You also include all the miles you drove to pickup your rider and the miles you drive back from a long ride. 
All mileage from the time you turn on the rideshare app until you turn them off is all deductible (in the US). 

Some people don’t know this and screw themselves from about 50% of the miles they could deduct.


----------



## SEAL Team 5 (Dec 19, 2015)

Juggalo9er said:


> In my case I do my own car repairs, bill myself for my time, itemize deductions
> And screw the IRS
> 
> Yes it's legal


*YOU WHAT????????
*
So, if you bill yourself for your time and deduct it as an expense then do you claim that paid time as revenue in another self employed car repair business?

Where in the hell do you get your tax advice from?

Personal time is *NEVER *a deductible expense.



Juggalo9er said:


> Example of other expenses exceeding standards deduction
> Car repairs
> Gas
> Amenities (for me, not pax)
> Car washes


Huh???

You deduct gas, car repairs and car washes on top of the IRS SMR?


----------



## Juggalo9er (Dec 7, 2017)

SEAL Team 5 said:


> *YOU WHAT????????
> *
> So, if you bill yourself for your time and deduct it as an expense then do you claim that paid time as revenue in another self employed car repair business?
> 
> ...


I itemize 
And I deduct the standard time for doing a job, based mechanics estimate book.... feel free to call the IRS, I did, its allowed


----------



## SEAL Team 5 (Dec 19, 2015)

Juggalo9er said:


> I itemize
> And I deduct the standard time for doing a job, based mechanics estimate book.... feel free to call the IRS, I did, its allowed


You should find a better tax accountant.
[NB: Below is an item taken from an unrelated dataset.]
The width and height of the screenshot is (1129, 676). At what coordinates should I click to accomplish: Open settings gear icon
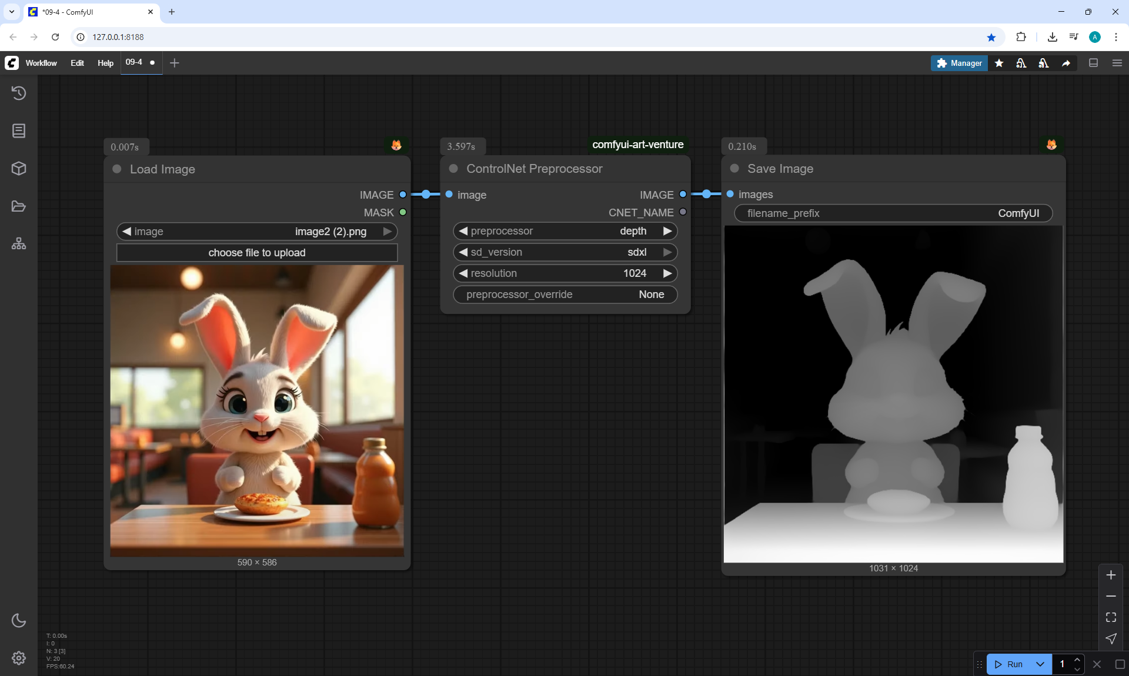click(x=19, y=658)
Only the parts and a percentage of personal tool depreciation are deductible. There's no deduction for your labor.

If you drive your car 50 percent of the time for business, you can deduct 50 percent of the repair costs. The remaining costs is a non-deductible personal expense. You may deduct the cost of parts and depreciate the cost of tools if you fix the car yourself. But, there's no deduction for your labor.


----------



## Juggalo9er (Dec 7, 2017)

SEAL Team 5 said:


> You should find a better tax accountant. Only the parts and a percentage of personal tool depreciation are deductible. There's no deduction for your labor.
> 
> If you drive your car 50 percent of the time for business, you can deduct 50 percent of the repair costs. The remaining costs is a non-deductible personal expense. You may deduct the cost of parts and depreciate the cost of tools if you fix the car yourself. But, there's no deduction for your labor.


That's completely contrary to what I was told... ii'm not saying you are wrong at all


----------



## SEAL Team 5 (Dec 19, 2015)

Juggalo9er said:


> That's completely contrary to what I was told...


Yea, and so was "Make great money....Be your own boss...."


----------



## JK7 (Jul 4, 2018)

DustyToad said:


> I don't know if it's been said yet.
> 
> If you choose the standard mileage deduction you don't just deduct the miles you drove while riders were in your car.
> You also include all the miles you drove to pickup your rider and the miles you drive back from a long ride.
> ...


Sorry for hi-jacking this thread with a side question. I just want to be clear on what you are saying (I am still pretty new at this). The minute I go online for Uber, if I am driving, then those miles can be deducted? What if I drive around for 40 minutes, do 10 miles, and never do a ride during that time. . . that 10 miles is still deductible?


----------



## Juggalo9er (Dec 7, 2017)

JK7 said:


> Sorry for hi-jacking this thread with a side question. I just want to be clear on what you are saying (I am still pretty new at this). The minute I go online for Uber, if I am driving, then those miles can be deducted? What if I drive around for 40 minutes, do 10 miles, and never do a ride during that time. . . that 10 miles is still deductible?


Yes


----------



## Skinny1 (Sep 24, 2015)

SEAL Team 5 said:


> Easy scenario. Buy a brand new $30k car. Finance for 24 months, full coverage insurance, gas, tires, oil changes, car washes, bi annual details,
> 
> $9500/year revenue is $800/month and
> 1600 monthly miles of rideshare. That comes out to roughly $810/month in IRS deductible miles.
> ...


You mean car payment (aka depriciation unless lease). First 2-3 years it looks great until year 4,5,6 when it's maxed at $5.5k for those years.... then you are screwed.

I've run the numbers time and time again, looks like SMR is better unless SUV and 179... then fully deduct and get your $700 in gas per month written off.


----------



## Stevie The magic Unicorn (Apr 3, 2018)

SEAL Team 5 said:


> You should find a better tax accountant. Only the parts and a percentage of personal tool depreciation are deductible. There's no deduction for your labor.
> 
> If you drive your car 50 percent of the time for business, you can deduct 50 percent of the repair costs. The remaining costs is a non-deductible personal expense. You may deduct the cost of parts and depreciate the cost of tools if you fix the car yourself. But, there's no deduction for your labor.


Your infinity better off writing off your miles doing the work yourself to save money...

Throughout a car's usable operating life you can write off at least $110,000 in expenses, maybe even as much as $150,000 if your car makes it 300K miles.

That's enough write offs to pay for commercial taxi insurance a NEW CAR gas, and dealer prices for repair/maintenance.

Because business miles are business miles... it doesn't matter HOW your car is maintained, you get the same deduction from the IRS.

You could use salvage parts, monkey repairman... Unicorn magic (something i wish I was better at)

Whether it costs you $5.00 in labor or you use unicorn magic to unrust a part... you'll get the SAME deduction off the miles.


----------